Hacking embedded MCU system firmware ideas needed

[mitaux8030]

A device I'm playing around with has a Freescale / NXP MCU model MK22FN512VLL12. The MCU interfaces with an EEPROM, external Flash memory, LCD driver and a custom DSP IC, and it has 512kb of internal flash memory where operating firmware is stored. That firmware is updatable via USB interface, and the firmware files supplied by the manufacturer are encrypted, and presumably are decrypted by a software bootloader in the MCU as they get loaded and stored into MCU flash memory.

The manufacturer of the device are a bit slow to fix a couple of long outstanding issues with the firmware, and we'd like to attempt addressing those issues ourselves, but MCU readout protection is enabled so we can't pull out the firmware by SWD interface.
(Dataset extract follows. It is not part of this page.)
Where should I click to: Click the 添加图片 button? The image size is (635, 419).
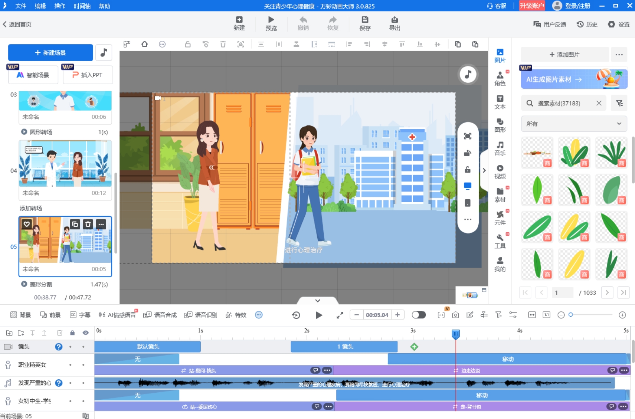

Done a little bit of Googling to see if the MK22 has any specific vulnerabilities, but it seems to be pretty solidly locked down by features that Freescale implement in the MCUs design. The USB interface uses a custom protocol, a bit like the STM32 DFU, and as far as I can tell only permits reading out configuration settings, not firmware or raw memory address contents. Given the low cost of the device, and the limited memory available (firmware image is 481k, leaving at most 31k for it's firmware update bootloader) the encryption of any firmware file is likely not to be too complex - probably just XORs the incoming data with a key perhaps 512 or 1024 bytes long. The bootloader never changes as the user can freely change firmware versions from the earliest to the newest and back again without any problem, so presumably the same encryption method & key are used for all firmware update files.
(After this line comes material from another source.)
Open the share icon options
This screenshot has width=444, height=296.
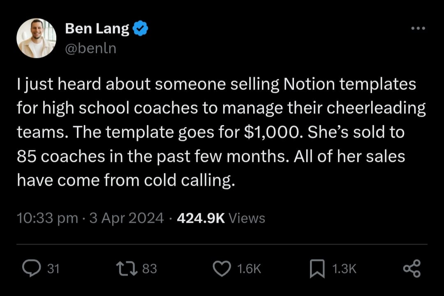[412, 268]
One interesting thing found in the external flash memory IC are segments of data that don't look like they're encrypted, and are not related to the configuration data that the flash memory holds - they can be safely deleted without any impact on the operation of the device. I'm wondering if it could be partial copies of the firmware.... but it doesn't ARM decompile to anything particularly sensible. Was hoping it could be used as part of a plaintext to encrypted XOR matching, but no luck so far.
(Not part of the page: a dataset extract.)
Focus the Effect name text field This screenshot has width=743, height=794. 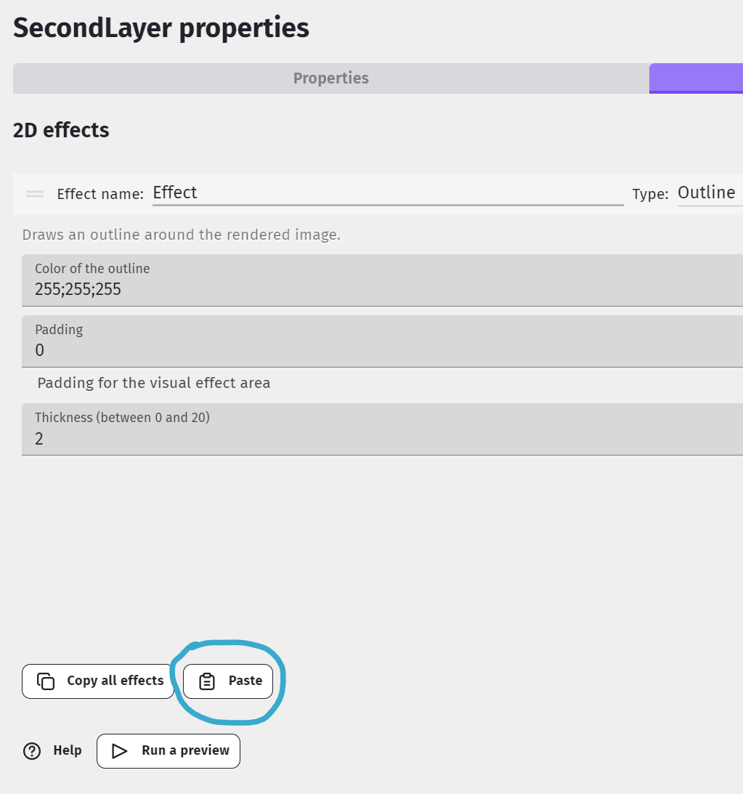pos(387,193)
So what's some general lines of attack that could be used to get to the firmware? TIA

[crazy]

Has the same company other devices that have already been reverse engineered to some aspect that you can use the same techniques?

[Gitch]

Is there a link to firmware, or can you upload it so as others can have a look? Give us an idea of what the device is might actually help too...

[mitaux8030]

Is there a link to firmware, or can you upload it so as others can have a look? Give us an idea of what the device is might actually help too...

OK, the device in question is a digital DMR two way radio, made by Chinese company TYT, resold under the Radioddity brand name. They've had a previous product's firmware jailbroken, but the techniques that applied to that model (MD-380)don't apply here: different MCU, and a different contracted software company wrote the firmware for that, so not using the same encryption key / perhaps different key length too.

All previous versions of firmware and it's PC updating software are downloadable from here:


What we know:
Each firmware .sgl image has a (hex) 473 byte header, using a very simple XOR 2 byte encryption which was easy enough to undo. It contains model & version information to ensure a compatible firmware image is being sent, and a bunch of other bytes we don't know the function of (filler to obfuscate?)
The updater program begins sending the firmware image sequentially in 1kb blocks, with 32 bytes per packet sent via USB from address 0x0474 in the firmware image. Despite the presence of the STDFU.dll file, the USB protocol is different from the ST DFU protocol.
Since we expect the encryption key to remain the same, it was hoped that the first few bytes sent would be a MCU vector initialisation table that also wouldn't change, therefore the first few hundred bytes should also be the same. But they're not. The previous model I spoke of above hid this by loading the firmware backwards eg: high bytes first. Again, I looked for that same trick being used in this case, and didn't see it.

I don't have a lot of software programming experience, and even less cryptographic knowledge, so any pointers or general ideas would be appreciated. Old dog learning new tricks.